Penghapusan peralatan kantor ialah perjuangan menghapuskan barang-barang milik sebuah kantor dari dalam daftar inventarisasi menurut peraturan yang berlaku. Fungsi peniadaan diantaranya ialah sebagai berikut:
- Membatasi kerugian/pemborosan biaya untuk pemeliharaan/perbaikan, pengamanan barang-barang yang semakin jelek kondisinya, barang yang berlebihan dan atau barang lainnya yang tidak sanggup dipakai lagi.
- Meringankan kerja pelaksanaan inventaris.
- Membebaskan ruangan/pekarangan kantor dari penumpukan barang-barang yang tidak dipergunakan lagi.
- Membebaskan satuan organisasi dari pengurusan dan pertanggungjawaban barang.
- Menghindari penjagaan keamanan yang tidak bermanfaat untuk barang-barang yang tidak terpakai lantaran rusak.
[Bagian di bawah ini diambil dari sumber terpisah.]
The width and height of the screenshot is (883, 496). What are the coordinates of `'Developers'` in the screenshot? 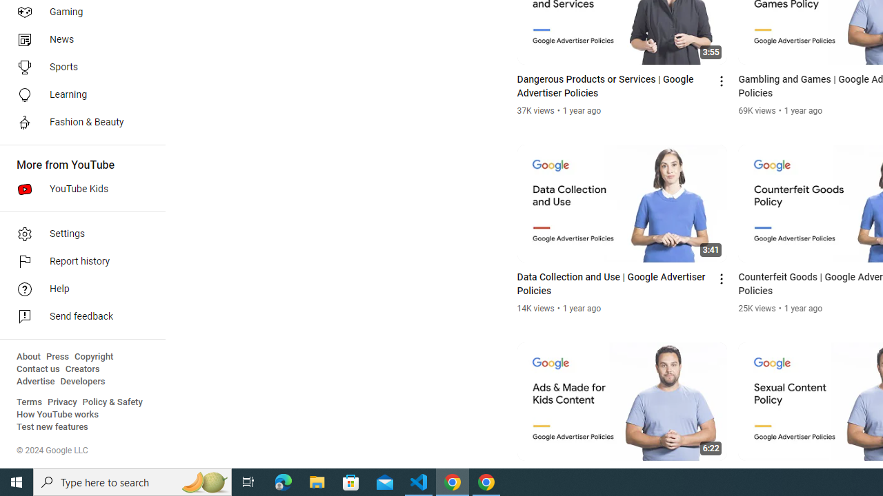 It's located at (82, 382).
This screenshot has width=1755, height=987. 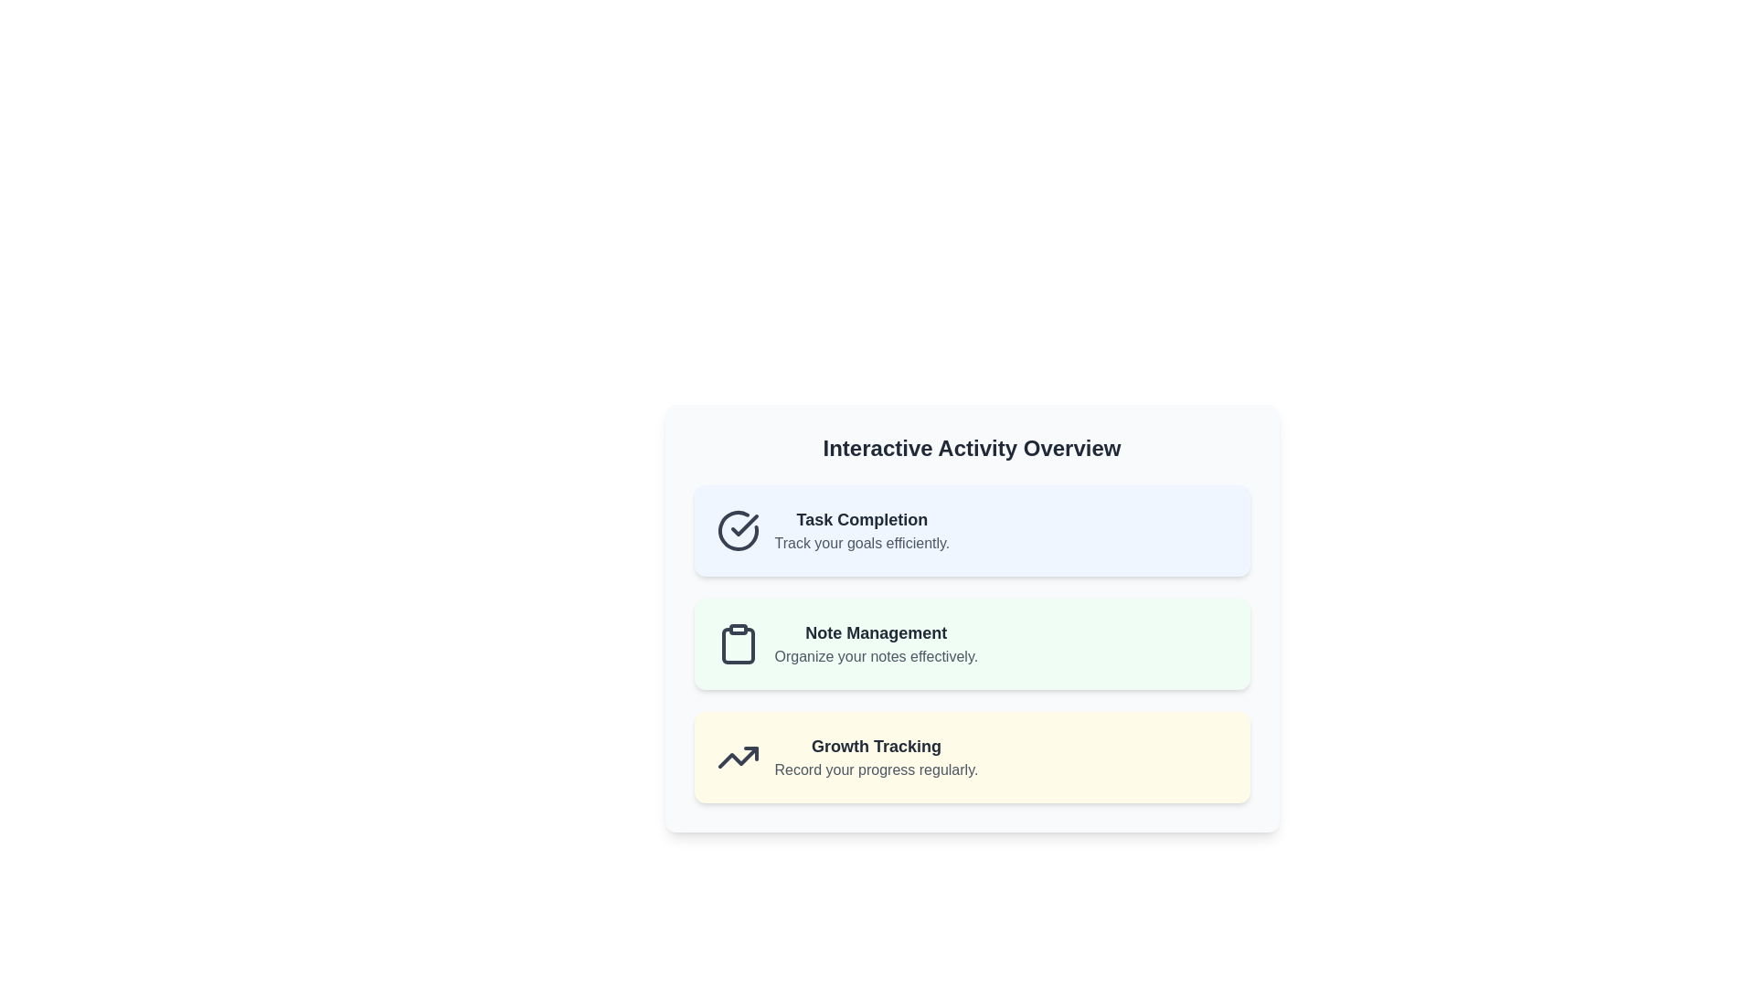 I want to click on the small rectangular shape with rounded corners that is part of a graphical clipboard icon, located near the middle of the second row in the interface, so click(x=737, y=629).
Syarat-syarat Penghapusan Peralatan Kantor
- Dalam keadaan rusak berat sehingga tidak sanggup diperbaiki atau dipergunakan lagi.
- Perbaikan akan menelan biaya, sehingga merupakan pemborosan.
- Secara teknis dan hemat kegunaanya tidak seimbang dengan besarnya biaya pemeliharaan.
- Hilang akhir susut diluar kekauasaan pengurusan barang misalnya, materi kimia dan sebagainya.
- Tidak sesuai lagi dengan kebutuhan masa kini.
- Kelebihan persediaan yang kalau disimpan lebih usang akan bertambah rusak dan akibatnya tidak sanggup dipakai lagi.
- Musnah akhir tragedi alam
- Hilang lantaran dicuri/diselewengkan
Tata Cara Penghapusan
- Kepala gudang menyusun daftar barang yang akan dihapus, kemudian mengusulkan kepada pimpinan/atasan untuk menghapus barang tersebut.
- Pimpinan unit membentuk panitia penghapusan, yang terdiri sekurang-kurangnya tiga orang dari pejabat lingkungan unit yang bersangkutan yang dianggap ahli. Yaitu cuilan perlengkapan, perencanaan dan keuangan.
- Kemudian panitia tersebut mengusut barang yang akan dihapuskan, terutama terhadap kondisi barang tersebut dan dinilai dari barang yang bersangkutan. Hasilnya disampaikan kepada pimpinan unit dengan info acara.
- Panitia mengusulkan untuk menghapuskan barang tersebut disertai dengan info program penelitian dan saran-saran.
- Pimpinan unit mengajukan permohonan kepada menteri melalui agen perlengkapan untuk mengadakan penghapusan.
- Pimpinan sentra mengadakan penelitian lagi keunit yang bersangkutan. Kalau tidak ada persoalan, maka akan diterbitkan surat keputusan untuk menhapus barang tersebut yang dilaksanakannya sanggup melalui kantor lelang negara dan juga dihapus dengan pemusnahan.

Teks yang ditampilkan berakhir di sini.